初めてブラジルのワインを口にしたのは、2003年の2月。サンパウロの友人宅でだった。明日はハンブルクに帰るというその夜、彼が「このワイン、結構いけるんだ」と言ってあけてくれたのが、忘れもしないミオロ、セレッサオ(Miolo Seleção)の赤。カベルネソーヴィニヨン、メルロー、そしてピノ・ノワールのコルチ(アッサンブラージュ)だ。ストレートな果実味のするワインは実に好印象だった。

当時は、将来ブラジルのワイン地方を旅することになるとは思いもしなかった。でも、人生というものはわからないもので、それからちょうど1年後の2004年2月、私は、通訳のダグラスと一緒に、ミオロ醸造所のゲート前に立っていた。

醸造所を設立したのは、ベネチア出身のミオロ家。1897年にブラジルに渡った、初代ジュゼッペ・ミオロさんが、ヴァレ・ドス・ヴィニェドス地方に、30ヘクタールの土地(ロチ43)を得て、まず、ぶどうの栽培をはじめた。その後、同家は3代にわたってぶどう栽培農家だった。ワイナリーの創業は1989年になってから。そして、今日までの20年間に、ブラジルを代表する醸造所のひとつに成長した。

ミオロ醸造所のファーストヴィンテージは1994年産のメルロー。生産量は8000本だったそという。それが、2004年の時点で、すでに年間生産量700万リットルに達していた。また、北東部バイーア州でのワイン造りにも力を入れるほか、南米初の「ワイン・ホテル&スパ、コーダリー(Hotel & Spa do Vinho Caudaríe )」の建設も始まっていた。

ミオロ醸造所のヴァレ・ドス・ヴィニェドス地方のぶどう畑は、現在120ヘクタール。加えて契約農家の畑が計330ヘクタールある。ほとんどが海抜450メートルから600メートルの傾斜地だ。醸造責任者アドリアーノ・ミオロ氏には、世界中のトップワイナリーのコンサルタントとして活躍する、フランスのエノロジスト、ミシェル・ロラン氏(Michel Rolland)がついている。

ブラジルのワイナリーはあるゆる面でハイテクだ。例えば、コンピューター制御の撹拌(ルモンタージュ)装置のついた赤ワイン専用タンク。ぶどうの皮に含まれる色素やタンニンを果汁にゆきわたらせるための撹拌作業は、アルコール発酵中、約15日間かけて行われる。

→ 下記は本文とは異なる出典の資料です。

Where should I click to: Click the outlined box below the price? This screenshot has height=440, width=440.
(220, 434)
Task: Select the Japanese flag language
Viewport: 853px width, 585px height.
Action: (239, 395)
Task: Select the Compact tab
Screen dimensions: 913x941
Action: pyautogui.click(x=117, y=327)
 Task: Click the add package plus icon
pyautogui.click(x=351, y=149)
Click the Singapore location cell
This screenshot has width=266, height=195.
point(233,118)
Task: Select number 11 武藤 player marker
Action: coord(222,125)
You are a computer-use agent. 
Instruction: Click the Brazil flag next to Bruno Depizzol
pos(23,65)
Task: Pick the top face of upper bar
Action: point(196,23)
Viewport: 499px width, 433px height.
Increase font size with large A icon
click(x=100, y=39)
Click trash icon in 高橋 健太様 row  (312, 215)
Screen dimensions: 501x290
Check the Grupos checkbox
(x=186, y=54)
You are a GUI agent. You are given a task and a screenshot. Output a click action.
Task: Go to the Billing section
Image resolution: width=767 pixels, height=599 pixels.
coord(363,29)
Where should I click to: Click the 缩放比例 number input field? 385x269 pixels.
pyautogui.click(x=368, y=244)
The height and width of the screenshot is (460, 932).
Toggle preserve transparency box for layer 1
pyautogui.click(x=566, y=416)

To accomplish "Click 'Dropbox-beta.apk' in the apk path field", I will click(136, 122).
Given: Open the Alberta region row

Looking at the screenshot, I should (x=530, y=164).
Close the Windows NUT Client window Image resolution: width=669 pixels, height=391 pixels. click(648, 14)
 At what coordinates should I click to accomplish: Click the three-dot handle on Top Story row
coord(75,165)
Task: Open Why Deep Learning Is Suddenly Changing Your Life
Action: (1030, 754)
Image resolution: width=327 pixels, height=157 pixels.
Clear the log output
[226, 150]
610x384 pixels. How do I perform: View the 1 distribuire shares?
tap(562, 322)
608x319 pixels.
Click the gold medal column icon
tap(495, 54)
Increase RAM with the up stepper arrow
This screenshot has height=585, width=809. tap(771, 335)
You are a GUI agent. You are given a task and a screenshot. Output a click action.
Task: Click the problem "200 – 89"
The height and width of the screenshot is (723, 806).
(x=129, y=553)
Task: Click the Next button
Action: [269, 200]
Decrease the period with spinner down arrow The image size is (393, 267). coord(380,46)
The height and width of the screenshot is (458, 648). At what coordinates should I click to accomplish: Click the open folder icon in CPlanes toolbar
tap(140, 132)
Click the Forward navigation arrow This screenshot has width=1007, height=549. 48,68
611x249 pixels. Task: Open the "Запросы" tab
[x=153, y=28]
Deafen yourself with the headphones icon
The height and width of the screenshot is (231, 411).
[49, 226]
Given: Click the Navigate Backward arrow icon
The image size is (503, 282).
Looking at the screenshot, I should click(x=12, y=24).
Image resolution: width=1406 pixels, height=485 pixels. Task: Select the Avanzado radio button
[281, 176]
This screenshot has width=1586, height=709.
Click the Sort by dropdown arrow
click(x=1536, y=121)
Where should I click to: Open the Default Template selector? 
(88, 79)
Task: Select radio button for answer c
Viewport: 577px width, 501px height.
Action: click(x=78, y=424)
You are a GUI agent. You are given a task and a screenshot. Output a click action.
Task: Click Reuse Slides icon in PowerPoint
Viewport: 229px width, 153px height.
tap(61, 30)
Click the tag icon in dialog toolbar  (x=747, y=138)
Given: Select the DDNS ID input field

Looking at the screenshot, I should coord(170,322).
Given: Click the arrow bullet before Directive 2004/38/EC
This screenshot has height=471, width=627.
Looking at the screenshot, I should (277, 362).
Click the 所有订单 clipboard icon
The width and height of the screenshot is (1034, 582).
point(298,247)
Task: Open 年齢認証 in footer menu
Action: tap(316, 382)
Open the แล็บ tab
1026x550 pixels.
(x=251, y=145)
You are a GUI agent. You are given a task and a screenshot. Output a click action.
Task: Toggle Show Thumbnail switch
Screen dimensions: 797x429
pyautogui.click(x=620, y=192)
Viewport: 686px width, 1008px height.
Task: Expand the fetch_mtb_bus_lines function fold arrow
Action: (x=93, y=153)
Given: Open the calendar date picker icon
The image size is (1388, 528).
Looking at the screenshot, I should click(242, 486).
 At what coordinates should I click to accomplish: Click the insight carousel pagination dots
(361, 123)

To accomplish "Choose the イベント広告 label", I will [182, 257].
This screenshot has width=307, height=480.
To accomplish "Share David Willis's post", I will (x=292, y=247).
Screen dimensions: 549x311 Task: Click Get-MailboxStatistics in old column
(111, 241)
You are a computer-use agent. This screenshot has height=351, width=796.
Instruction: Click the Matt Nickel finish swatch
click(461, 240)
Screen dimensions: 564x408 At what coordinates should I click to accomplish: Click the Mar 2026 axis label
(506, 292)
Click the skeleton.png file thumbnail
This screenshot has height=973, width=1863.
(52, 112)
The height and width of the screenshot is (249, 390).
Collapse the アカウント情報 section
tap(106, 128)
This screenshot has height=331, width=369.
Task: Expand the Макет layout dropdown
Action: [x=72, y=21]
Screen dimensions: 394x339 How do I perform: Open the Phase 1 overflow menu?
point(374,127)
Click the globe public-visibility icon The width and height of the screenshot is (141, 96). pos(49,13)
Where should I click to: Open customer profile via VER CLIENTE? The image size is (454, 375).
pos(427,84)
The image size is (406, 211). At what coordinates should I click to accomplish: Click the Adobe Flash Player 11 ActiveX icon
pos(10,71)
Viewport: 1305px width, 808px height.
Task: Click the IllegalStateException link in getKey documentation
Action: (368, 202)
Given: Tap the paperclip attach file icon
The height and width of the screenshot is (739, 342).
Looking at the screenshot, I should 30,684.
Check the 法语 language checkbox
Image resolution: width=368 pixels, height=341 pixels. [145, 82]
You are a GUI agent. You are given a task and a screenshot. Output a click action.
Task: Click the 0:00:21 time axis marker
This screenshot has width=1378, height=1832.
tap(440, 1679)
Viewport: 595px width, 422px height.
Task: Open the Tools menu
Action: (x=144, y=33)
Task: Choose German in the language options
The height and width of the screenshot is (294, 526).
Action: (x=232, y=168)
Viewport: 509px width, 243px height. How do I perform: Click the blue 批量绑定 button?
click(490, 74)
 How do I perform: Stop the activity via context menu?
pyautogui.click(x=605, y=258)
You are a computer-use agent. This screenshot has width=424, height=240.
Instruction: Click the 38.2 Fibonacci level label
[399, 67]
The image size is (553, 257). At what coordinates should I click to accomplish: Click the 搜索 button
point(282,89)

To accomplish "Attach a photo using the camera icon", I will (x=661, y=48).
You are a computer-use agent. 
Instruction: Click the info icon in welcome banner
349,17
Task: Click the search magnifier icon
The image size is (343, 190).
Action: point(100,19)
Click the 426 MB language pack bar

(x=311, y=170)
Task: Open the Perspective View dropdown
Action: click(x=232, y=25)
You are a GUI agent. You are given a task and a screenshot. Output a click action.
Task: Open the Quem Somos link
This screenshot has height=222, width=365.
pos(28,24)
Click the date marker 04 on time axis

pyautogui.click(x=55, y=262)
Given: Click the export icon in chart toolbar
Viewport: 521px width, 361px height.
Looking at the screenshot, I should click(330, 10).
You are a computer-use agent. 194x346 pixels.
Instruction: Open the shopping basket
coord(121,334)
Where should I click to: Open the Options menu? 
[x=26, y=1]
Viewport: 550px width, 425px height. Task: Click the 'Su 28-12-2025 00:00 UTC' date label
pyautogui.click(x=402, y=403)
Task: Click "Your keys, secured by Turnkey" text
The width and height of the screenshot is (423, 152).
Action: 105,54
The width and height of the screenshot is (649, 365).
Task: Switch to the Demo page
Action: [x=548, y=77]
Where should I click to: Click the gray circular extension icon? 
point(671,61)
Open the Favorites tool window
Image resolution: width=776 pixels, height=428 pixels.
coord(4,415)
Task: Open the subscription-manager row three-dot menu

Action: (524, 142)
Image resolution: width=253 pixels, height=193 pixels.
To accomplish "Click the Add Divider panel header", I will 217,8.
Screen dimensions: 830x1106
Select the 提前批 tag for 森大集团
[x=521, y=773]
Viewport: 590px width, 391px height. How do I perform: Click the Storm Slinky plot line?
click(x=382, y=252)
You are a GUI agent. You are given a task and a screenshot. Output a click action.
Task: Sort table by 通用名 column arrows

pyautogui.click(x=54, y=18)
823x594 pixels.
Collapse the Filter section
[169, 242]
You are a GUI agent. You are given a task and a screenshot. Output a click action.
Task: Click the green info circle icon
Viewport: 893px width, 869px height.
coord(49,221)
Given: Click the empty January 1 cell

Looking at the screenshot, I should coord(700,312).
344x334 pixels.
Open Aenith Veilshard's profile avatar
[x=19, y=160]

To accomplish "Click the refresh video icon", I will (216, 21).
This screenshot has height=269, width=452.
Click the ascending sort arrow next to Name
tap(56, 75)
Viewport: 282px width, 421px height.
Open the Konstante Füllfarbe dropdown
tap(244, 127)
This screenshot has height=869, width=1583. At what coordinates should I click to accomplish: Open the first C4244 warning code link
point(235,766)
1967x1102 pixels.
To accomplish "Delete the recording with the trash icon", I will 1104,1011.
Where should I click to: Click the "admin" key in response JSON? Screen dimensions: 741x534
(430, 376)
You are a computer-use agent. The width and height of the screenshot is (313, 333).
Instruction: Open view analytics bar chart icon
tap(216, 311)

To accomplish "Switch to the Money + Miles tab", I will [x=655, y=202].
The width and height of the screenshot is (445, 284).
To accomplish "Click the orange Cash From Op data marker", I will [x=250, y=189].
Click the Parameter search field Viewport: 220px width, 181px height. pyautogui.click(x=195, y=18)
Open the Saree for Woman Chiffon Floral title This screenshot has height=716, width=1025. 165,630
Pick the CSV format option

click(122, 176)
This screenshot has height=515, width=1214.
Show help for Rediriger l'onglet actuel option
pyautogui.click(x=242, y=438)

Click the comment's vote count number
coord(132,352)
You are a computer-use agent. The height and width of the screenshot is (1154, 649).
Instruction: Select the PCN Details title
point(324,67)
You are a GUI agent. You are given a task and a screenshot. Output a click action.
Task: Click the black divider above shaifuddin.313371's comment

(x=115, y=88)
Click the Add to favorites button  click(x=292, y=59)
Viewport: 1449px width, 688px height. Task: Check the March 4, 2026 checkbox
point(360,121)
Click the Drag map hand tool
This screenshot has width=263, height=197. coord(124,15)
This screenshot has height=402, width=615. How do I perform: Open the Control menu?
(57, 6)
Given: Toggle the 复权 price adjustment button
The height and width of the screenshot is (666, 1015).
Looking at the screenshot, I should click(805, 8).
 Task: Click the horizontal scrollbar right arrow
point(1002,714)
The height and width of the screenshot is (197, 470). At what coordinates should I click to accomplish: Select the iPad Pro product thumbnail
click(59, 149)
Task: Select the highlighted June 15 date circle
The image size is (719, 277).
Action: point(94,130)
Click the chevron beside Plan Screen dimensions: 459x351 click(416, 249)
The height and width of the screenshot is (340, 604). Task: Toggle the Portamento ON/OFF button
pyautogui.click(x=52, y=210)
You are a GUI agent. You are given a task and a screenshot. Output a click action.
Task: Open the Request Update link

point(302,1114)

アルコール発酵終了後には、ポリフェノール抽出のため、2度目の撹拌作業を15日から20日かけて行っている。赤ワインの多くは、マセラシオン(醸し発酵)前に、まだ色素のついていない果汁を25%減らして造られる。(この果汁は別のワインに使用、セニエ法という)果汁に対する果皮の割合を多くし、凝縮したワインに仕上げているのだ。圧搾に続くマロラクティック発酵の後は、ステンレスタンク、あるいは、オーク樽で熟成。樽はフレンチオークも使用しているが、大部分はミズーリ州から樹齢150年のオークを輸入し、300リットル容量の樽をブラジルで作らせている。広大な神殿のようなバリックセラーには5000ものオーク樽が整然と並んでいた。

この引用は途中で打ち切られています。